[Saved entries]
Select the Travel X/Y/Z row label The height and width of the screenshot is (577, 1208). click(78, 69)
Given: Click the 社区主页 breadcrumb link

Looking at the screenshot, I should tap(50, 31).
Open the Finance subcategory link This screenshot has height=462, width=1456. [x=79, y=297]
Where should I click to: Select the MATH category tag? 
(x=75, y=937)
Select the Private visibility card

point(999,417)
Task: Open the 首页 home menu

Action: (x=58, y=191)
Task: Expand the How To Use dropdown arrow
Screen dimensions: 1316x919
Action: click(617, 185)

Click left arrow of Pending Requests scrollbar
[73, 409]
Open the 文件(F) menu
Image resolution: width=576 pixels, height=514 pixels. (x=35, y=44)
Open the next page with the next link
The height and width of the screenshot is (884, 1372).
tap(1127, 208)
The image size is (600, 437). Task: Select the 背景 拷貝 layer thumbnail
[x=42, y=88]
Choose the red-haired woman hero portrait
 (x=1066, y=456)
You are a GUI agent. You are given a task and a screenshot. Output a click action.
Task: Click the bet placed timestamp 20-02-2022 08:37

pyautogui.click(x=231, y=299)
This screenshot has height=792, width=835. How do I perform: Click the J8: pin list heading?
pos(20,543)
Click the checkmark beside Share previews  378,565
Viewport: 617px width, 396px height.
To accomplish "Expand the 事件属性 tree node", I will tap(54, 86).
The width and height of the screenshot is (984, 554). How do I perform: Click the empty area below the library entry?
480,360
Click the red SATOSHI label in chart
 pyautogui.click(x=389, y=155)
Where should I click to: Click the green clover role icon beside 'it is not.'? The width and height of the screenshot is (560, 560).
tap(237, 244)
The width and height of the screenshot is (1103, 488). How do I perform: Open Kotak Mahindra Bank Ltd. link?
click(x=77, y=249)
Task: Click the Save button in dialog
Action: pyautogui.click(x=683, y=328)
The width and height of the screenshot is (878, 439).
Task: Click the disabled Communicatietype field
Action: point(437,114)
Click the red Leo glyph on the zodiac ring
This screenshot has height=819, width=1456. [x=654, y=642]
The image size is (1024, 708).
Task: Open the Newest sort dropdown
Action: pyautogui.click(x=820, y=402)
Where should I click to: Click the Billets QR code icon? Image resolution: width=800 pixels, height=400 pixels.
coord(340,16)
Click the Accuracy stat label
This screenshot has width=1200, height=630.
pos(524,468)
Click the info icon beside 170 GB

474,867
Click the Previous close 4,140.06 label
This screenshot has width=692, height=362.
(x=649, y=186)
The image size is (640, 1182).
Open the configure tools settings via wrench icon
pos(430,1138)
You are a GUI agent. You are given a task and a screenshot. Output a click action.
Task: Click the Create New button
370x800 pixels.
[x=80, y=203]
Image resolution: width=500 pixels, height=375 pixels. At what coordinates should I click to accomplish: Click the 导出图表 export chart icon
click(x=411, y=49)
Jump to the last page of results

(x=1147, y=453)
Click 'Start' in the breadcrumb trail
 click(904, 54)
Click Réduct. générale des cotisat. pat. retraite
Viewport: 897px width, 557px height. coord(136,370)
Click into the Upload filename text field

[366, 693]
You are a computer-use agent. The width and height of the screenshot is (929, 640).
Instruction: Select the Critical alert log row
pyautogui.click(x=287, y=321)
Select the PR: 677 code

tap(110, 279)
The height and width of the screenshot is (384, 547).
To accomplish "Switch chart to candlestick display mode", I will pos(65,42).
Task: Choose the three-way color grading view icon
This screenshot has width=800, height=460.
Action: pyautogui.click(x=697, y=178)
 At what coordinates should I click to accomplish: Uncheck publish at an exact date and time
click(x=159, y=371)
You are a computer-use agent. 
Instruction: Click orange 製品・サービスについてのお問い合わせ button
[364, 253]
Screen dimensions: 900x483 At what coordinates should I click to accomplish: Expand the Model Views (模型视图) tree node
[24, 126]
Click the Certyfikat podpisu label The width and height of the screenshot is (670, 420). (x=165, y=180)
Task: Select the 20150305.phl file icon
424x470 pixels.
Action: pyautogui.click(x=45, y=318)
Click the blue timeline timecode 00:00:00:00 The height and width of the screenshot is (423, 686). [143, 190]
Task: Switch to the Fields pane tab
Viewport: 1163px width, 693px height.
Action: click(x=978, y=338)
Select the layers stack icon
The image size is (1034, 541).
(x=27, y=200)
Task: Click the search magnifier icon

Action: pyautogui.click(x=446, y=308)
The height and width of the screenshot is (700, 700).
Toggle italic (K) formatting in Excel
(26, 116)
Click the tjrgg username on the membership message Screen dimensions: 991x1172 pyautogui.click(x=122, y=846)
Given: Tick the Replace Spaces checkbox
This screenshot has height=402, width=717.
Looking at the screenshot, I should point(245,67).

#### Work to be completed:
Out of the data above, return each line where the word "Switch" can be found.

#### Output of the exercise:
To accomplish "Switch chart to candlestick display mode", I will pos(65,42).
Task: Switch to the Fields pane tab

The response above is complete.